Review of policy and procedure titled, "Incident Reporting System Policy" last revised 04/26/2022 revealed the following:
-All reported incidents are investigated
-Incident investigations are meant to look for systemic and process improvement opportunities...
Review of Pt # 2's medical record revealed that Pt #2 was admitted to the hospital on 10/11/2022 for falls, Pt #2 was currently an inpatient at the time of record review on 11/09/2022 beginning at 2:00 pm (29 days in the hospital). Per review of Pt #2's History and Physical (H & P) dated 10/11/2022 at 1:51 pm, Pt #2 has a history of schizophrenia and cognitive impairment and presented to the ED (emergency department) from a group home with weakness and 3 unwitnessed falls. Per Pt #2's H & P, "(Pt #2) is noted to be weak, tired, lethargic, and drowsy since (Pt #2) arrived...(Pt #2) is verbal, but difficult to understand at baseline." Per Pt #2's H & P, Pt #2 "...uses a walker for ambulation and is a 1 person assist...(Pt #2) uses bathroom for urination and for bowel movements on (his/her) own with 1 person assist."
Review of Pt #2's "Home" medications listed on the H & P revealed Pt #2 was on Lithium 300 mg (milligram) (mood stabilizer to treat mania) oral tablets extended release, 2 tablets (600 mg total) daily at bedtime.
Review of Pt #2's medical record revealed a "Verbal order with Read Back" order by Medical Doctor (MD) J, and "entered and electronically signed" by Pharmacist H on 10/11/2022 at 6:53 pm for Lithium 600 mg Daily at bedtime. Per review of the Lithium medication order, "Special Instructions" revealed, "Dose from tomorrow please. (Pt #2) already received 600 today." Review of the Lithium medication orders revealed no evidence of MD J authenticating (signing) off this verbal order.
Review of Pt #2's medication administration record revealed Pt #2 received Lithium 600 mg (BID) twice daily (1200 mg total dose) scheduled for 9:00 am and 9:00 pm on 10/12/2022 through 10/18/2022 (7 days), this was inconsistent with the original inpatient Lithium MD verbal order of 600 mg daily at bedtime and Pt #2's home medication Lithium dose on the H & P.
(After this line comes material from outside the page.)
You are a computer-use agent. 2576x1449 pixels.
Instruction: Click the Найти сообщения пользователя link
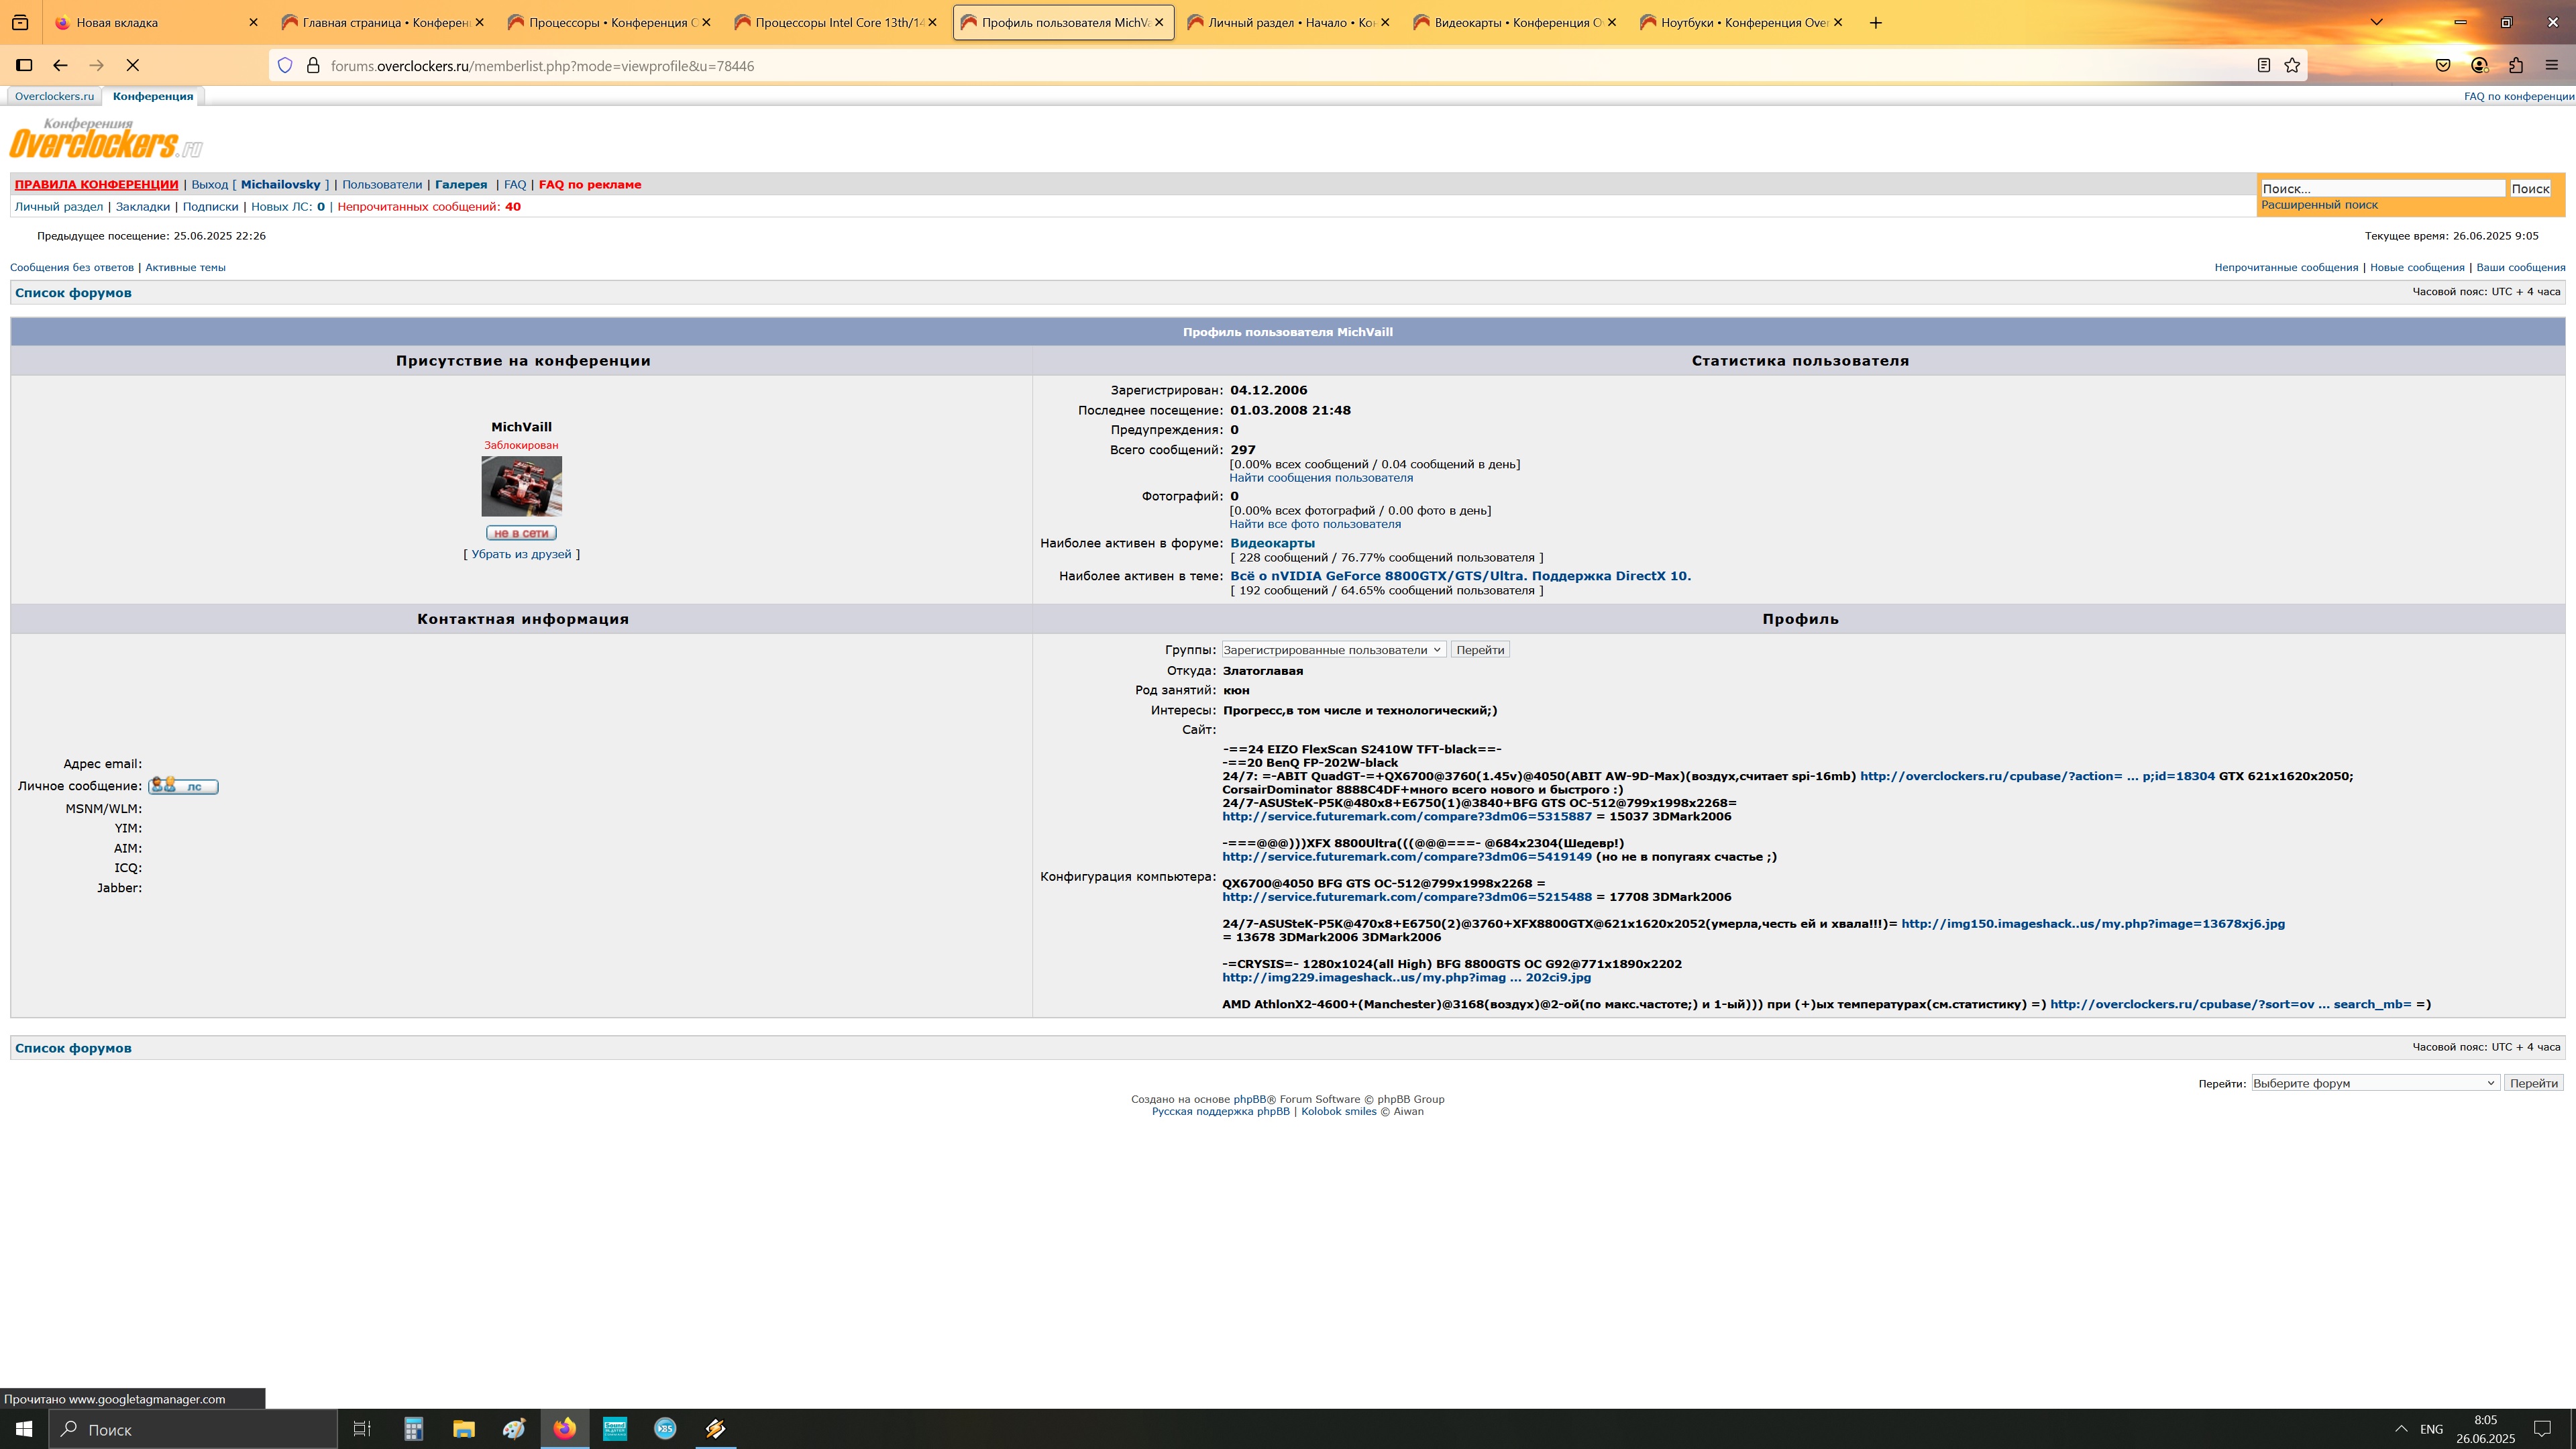click(1320, 478)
Per interview with Director of Quality B and RN F on 11/09/2022 at 4:00 pm during Pt #2's medical record review, Director B and RN F stated that they were unable to find an MD order documented for Lithium 600 mg BID.
Per interview with Pharmacist H on 11/10/2022 beginning at 10:00 am, Pharmacist H confirmed that he/she was the Pharmacist who received the verbal order from Physician J in regards to Pt #2's Lithium order. Pharmacist H stated that there is an issue with how the electronic system processes patient's home medications and that some medications are not recognized by the system, so this requires the pharmacist to "resolve" (fix) the original medication order. Per Pharmacist H, sometimes the original order must be deleted and then transcribed by the Pharmacist. Pharmacist H stated that this ongoing issue was submitted to Cerner (electronic computer system) but it was never fixed. Per Pharmacist H, he/she transcribed Pt #2's original order of lithium 300 mg tab BID and changed it to 600 mg daily at bedtime. Per Pharmacist H the system automatically defaulted to BID even though at bedtime was entered; Pharmacist H stated this happened twice. Pharmacist H stated that he/she missed that the lithium order was for BID instead of daily and the patient was given a double dose of lithium for 7 days. Per Pharmacist H, he/she was not sure if the physician ever authenticated or verified the transcribed order to ensure it was accurate.
Per interview with Lead Pharmacist I on 11/10/2022 beginning at 10:13 am, Pharmacist I stated that there was no root cause analysis done for this incident because it was not considered a sentinel event. Pharmacist I stated that there was no documented evidence of staff implementing an action plan to address this incident. Pharmacist I stated that Patient Safety/Risk Management has not reviewed this incident.